Biarkan Anak Indonesia Menulis

Salah satu masalah yang paling sering menjadi kendala anak Indonesia ketika sekolah di luar negeri atau ketika harus berhadapan dalam kompetisi dalam karya adalah menulis. Bukan berarti kemudian kalah atau bodoh, tetapi karena tidak mampu menulis dengan baik dan benar, maka seringkali pada akhirnya tidak mendapatkan apresiasi dan penghargaan yang sepatutnya. Apalagi jika kemudian harus presentasi dan mempertanggungjawabkan semua hasil karya, riset dan penilitian, untuk menjawab pertanyaan essay pun banyak yang kebingungan. Padahal, semuanya pintar, rajin membaca, dan memiliki karya serta pemikiran yang luar biasa. Sayang, kan?!

20150307_210539.jpg
Setiap hari anak-anak saya dan teman-temannya boleh menulis dan menggambar di rumah. Mereka bermain dengan tulisan dan warna-warni sejak kecil, dan sekarang di usia belia, menulis dan gambar menjadi kebutuhan mereka seperti makan dan minum.

Banyak orang tua dan guru di Indonesia kurang menyadari betapa pentingnya mengajarkan anak menulis. Bukan kemudian mengajarkan mereka untuk menjadi seorang penulis yang hebat, tetapi cukup mengajarkan mereka untuk mampu mengeluarkan isi hati, pendapat, serta menuangkan imajinasi mereka ke dalam bentuk tulisan. Hal ini akan sangat membantu anak untuk bisa menjadi seimbang penggunaan otak kiri dan kanan, sekaligus mengasah hati dan kepekaan mereka. Apalagi jika anak yang bermasalah dan introvet, menulis akan sangat membantu mereka dapat menyelesaikan masalah dengan dirinya sendiri.

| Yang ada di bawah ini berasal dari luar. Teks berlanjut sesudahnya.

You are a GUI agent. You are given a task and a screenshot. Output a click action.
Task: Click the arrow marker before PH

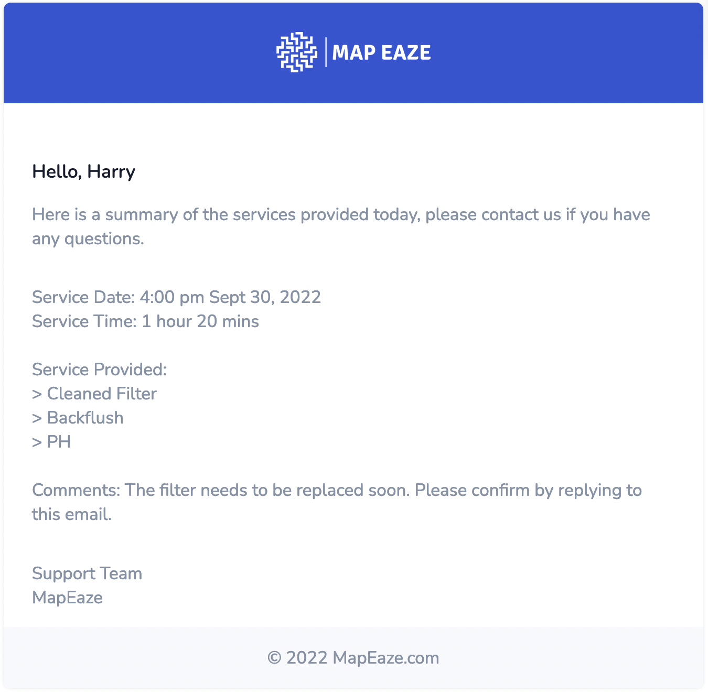37,442

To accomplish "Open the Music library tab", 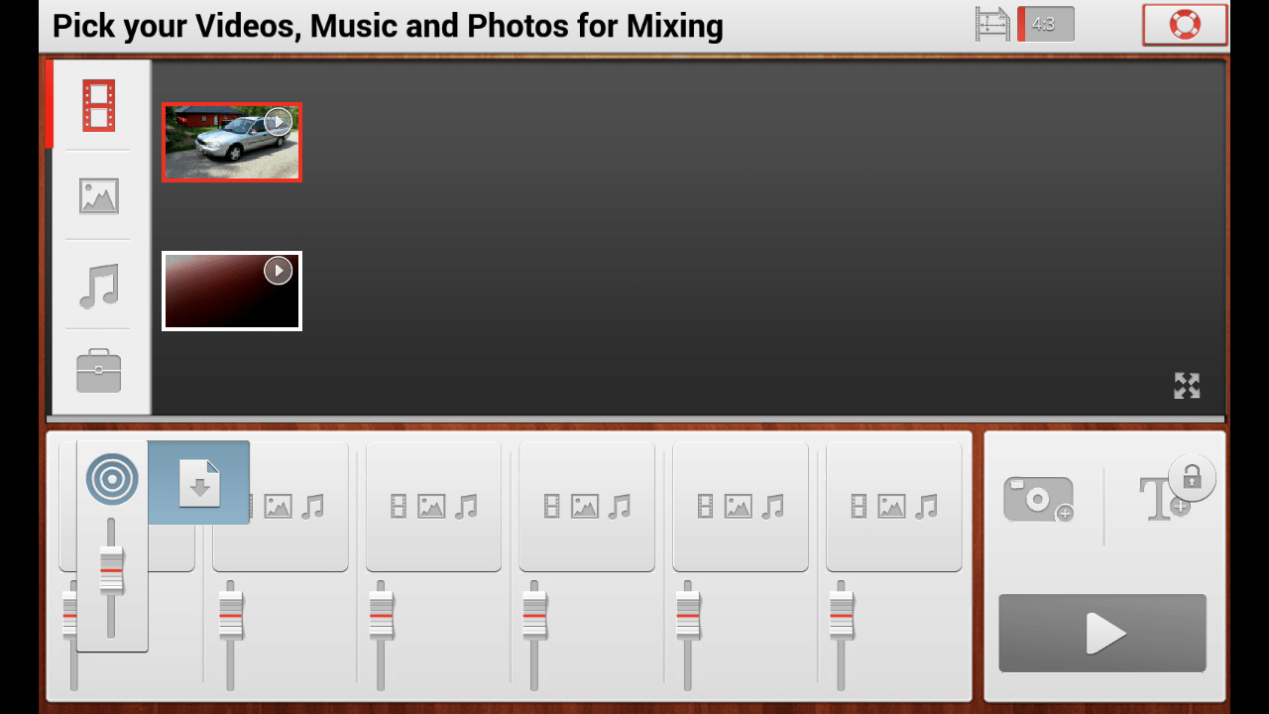I will (99, 286).
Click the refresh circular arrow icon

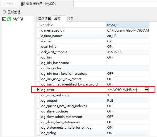4,12
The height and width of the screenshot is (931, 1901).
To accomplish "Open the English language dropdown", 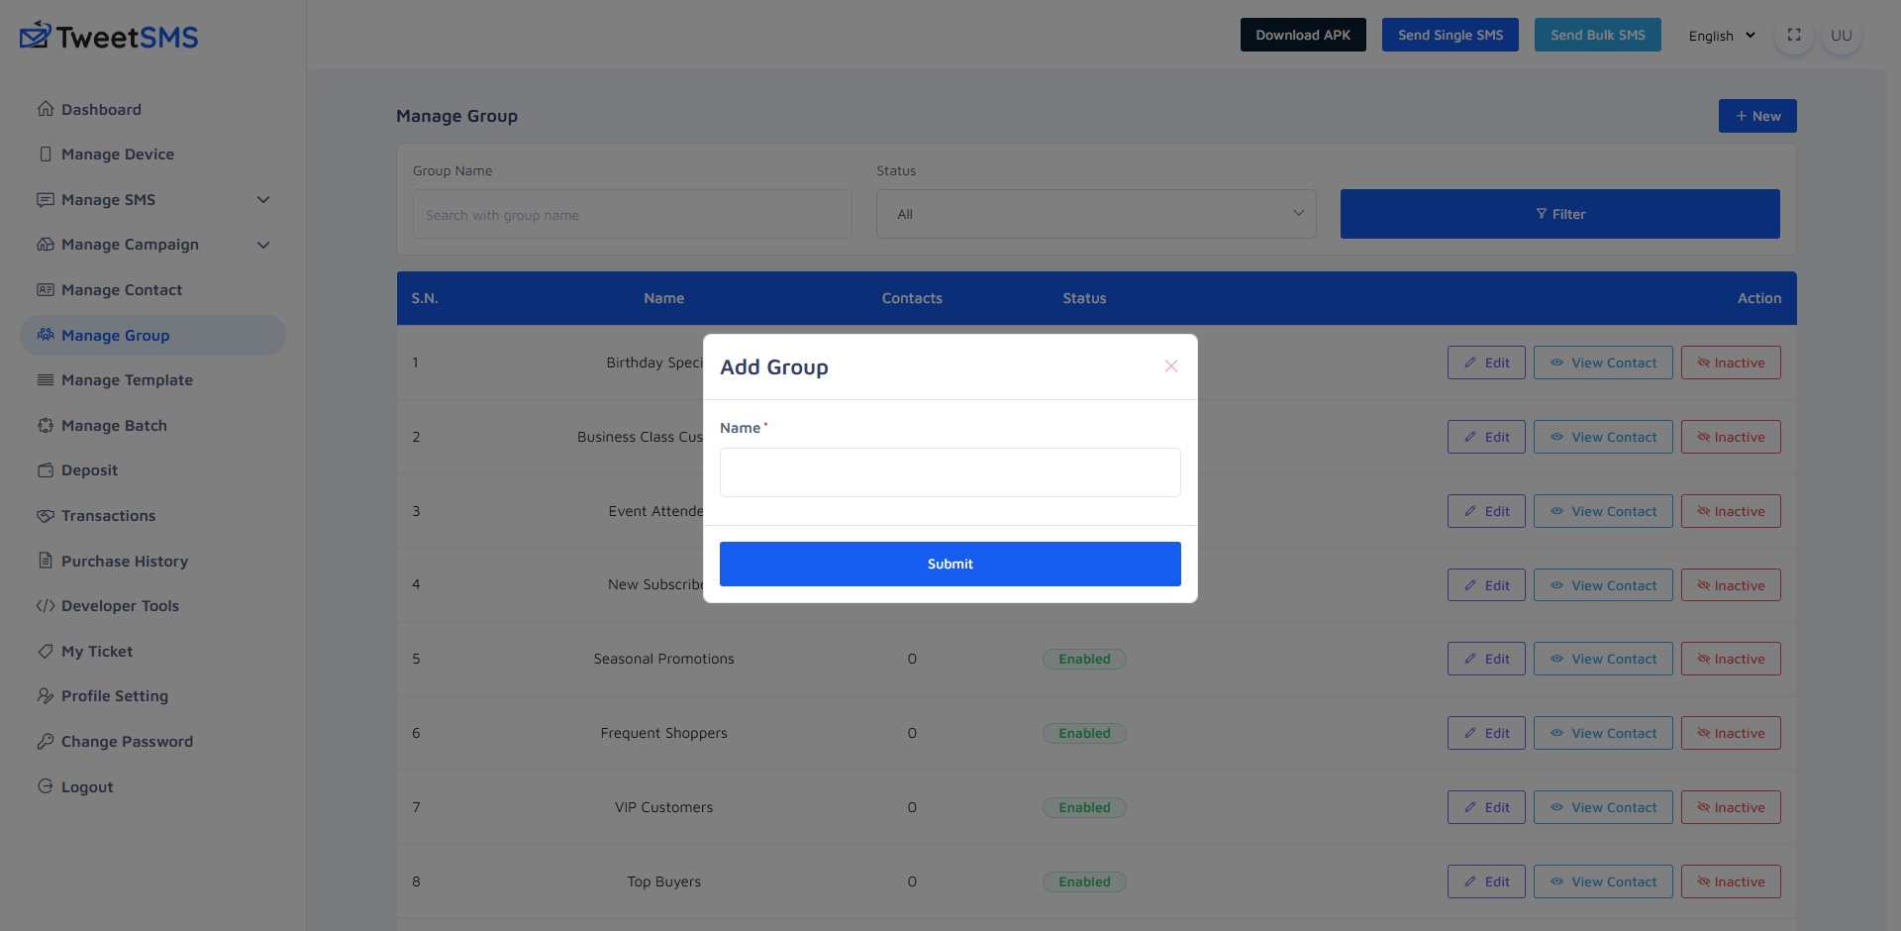I will [x=1720, y=35].
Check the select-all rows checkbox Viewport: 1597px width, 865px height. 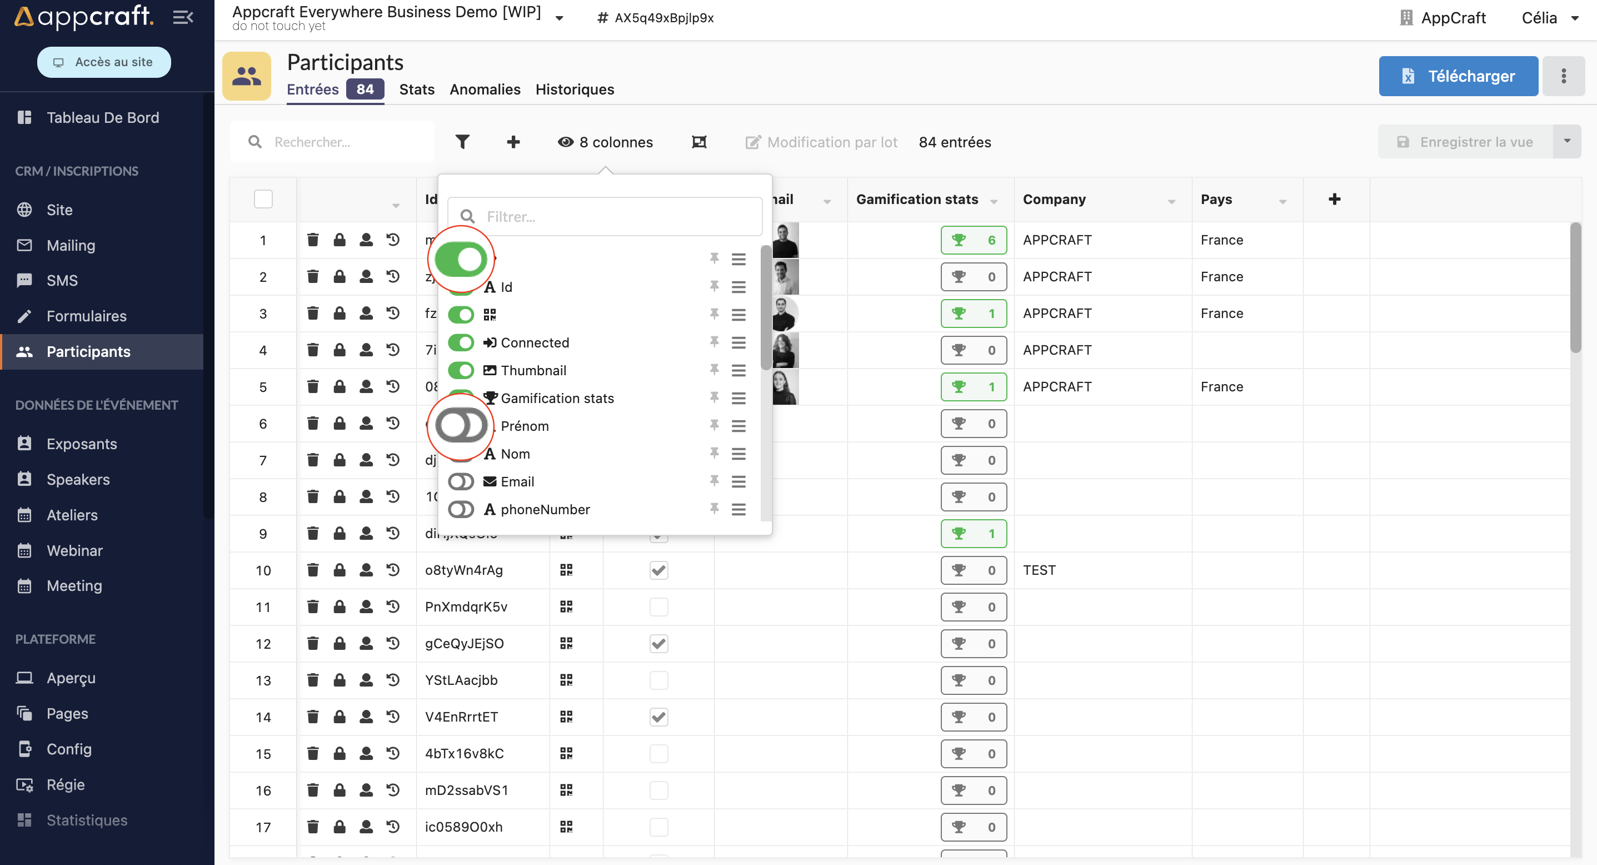(263, 199)
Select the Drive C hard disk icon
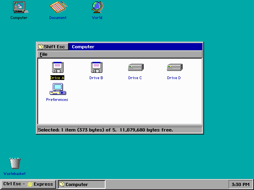Screen dimensions: 254x190 click(x=135, y=68)
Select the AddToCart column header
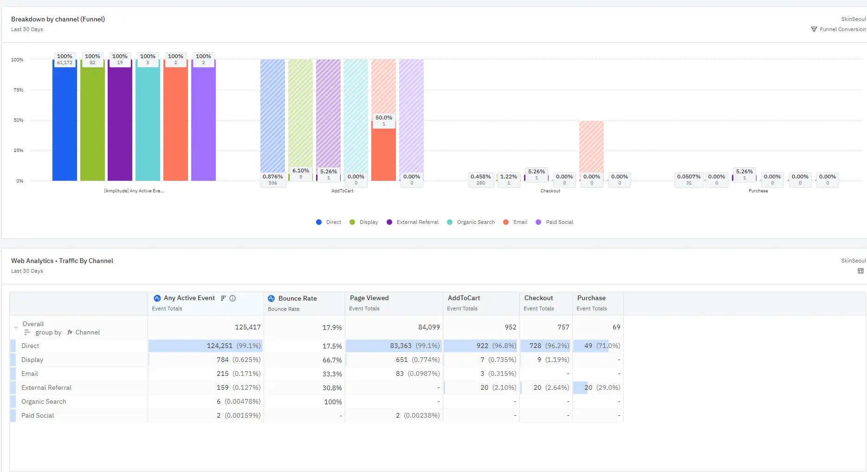Image resolution: width=867 pixels, height=472 pixels. (463, 298)
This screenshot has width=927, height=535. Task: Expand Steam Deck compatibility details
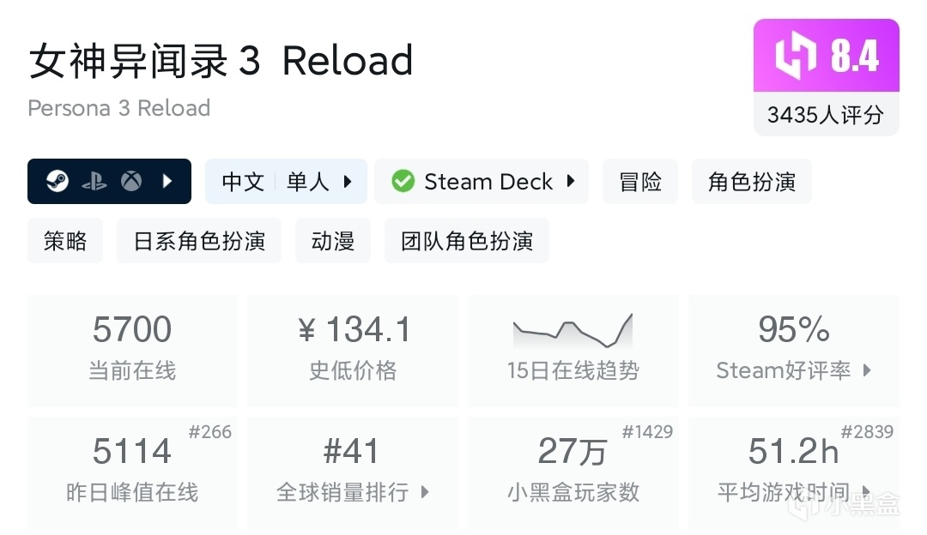pos(570,182)
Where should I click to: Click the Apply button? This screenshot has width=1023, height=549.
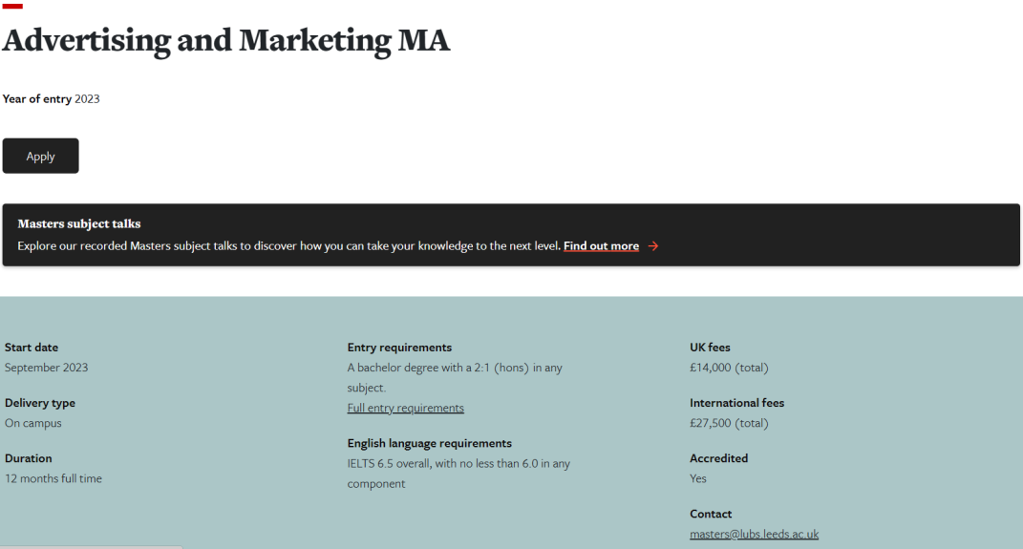40,156
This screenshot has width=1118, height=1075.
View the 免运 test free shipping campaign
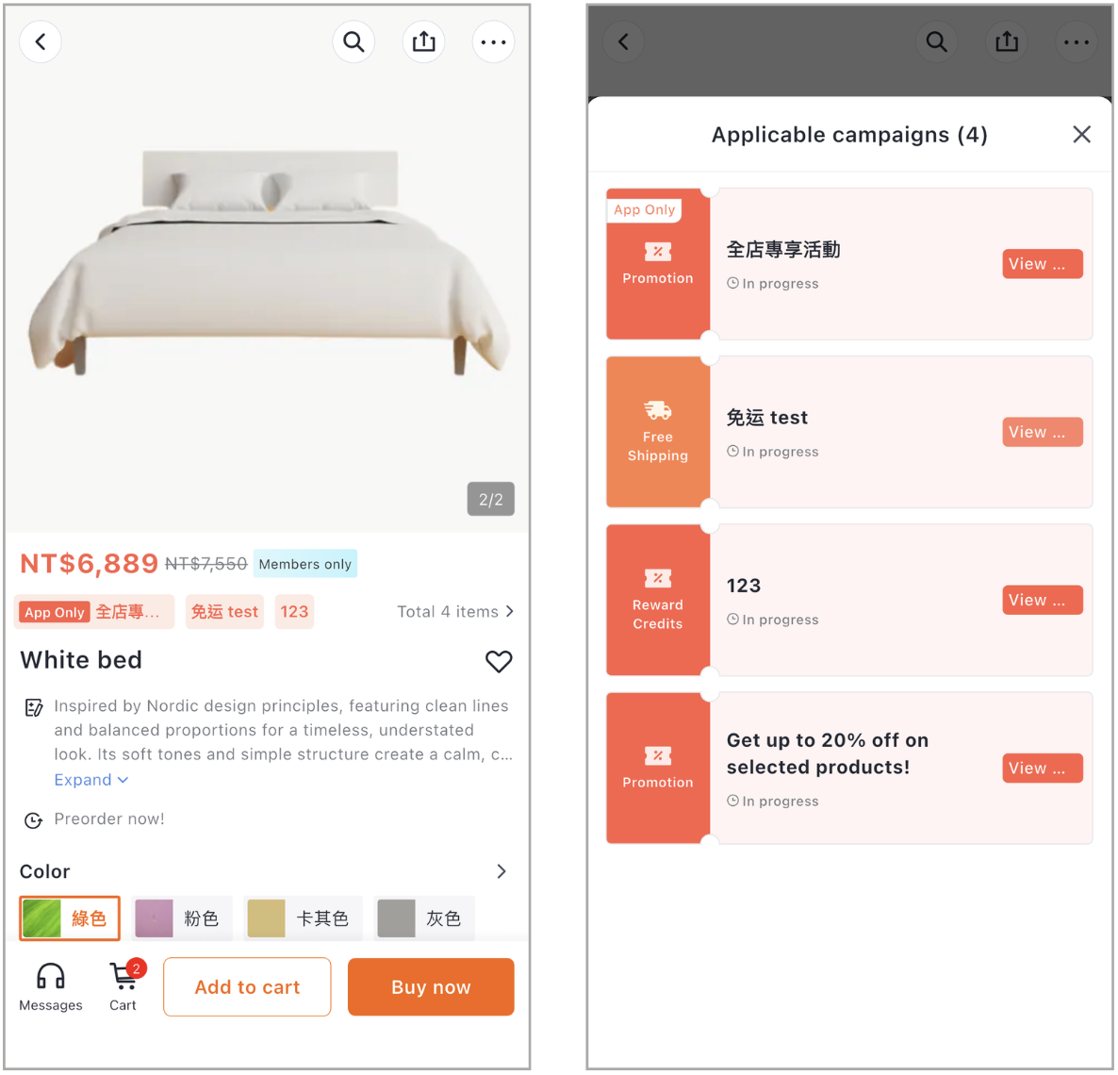(x=1043, y=432)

Bukan hanya itu saja, menulis juga sebenarnya mengajarkan anak untuk memiliki struktur dan pola dalam berpikir yang lebih teratur, sehingga kemudian tanpa disadari akan berpengaruh pada kehidupannya sehari-hari. Nampak jelas ketika pada usaha di dalam menyelesaikan masalah, biasanya anak yang sudah terbiasa menulis dengan baik akan bisa menelaan masalah dari awal dan dasarnya lalu kemudian mencari penyelesaiannya, bahkan bisa membayangkan bagaimana efek dari penyelesaian itu kemudian.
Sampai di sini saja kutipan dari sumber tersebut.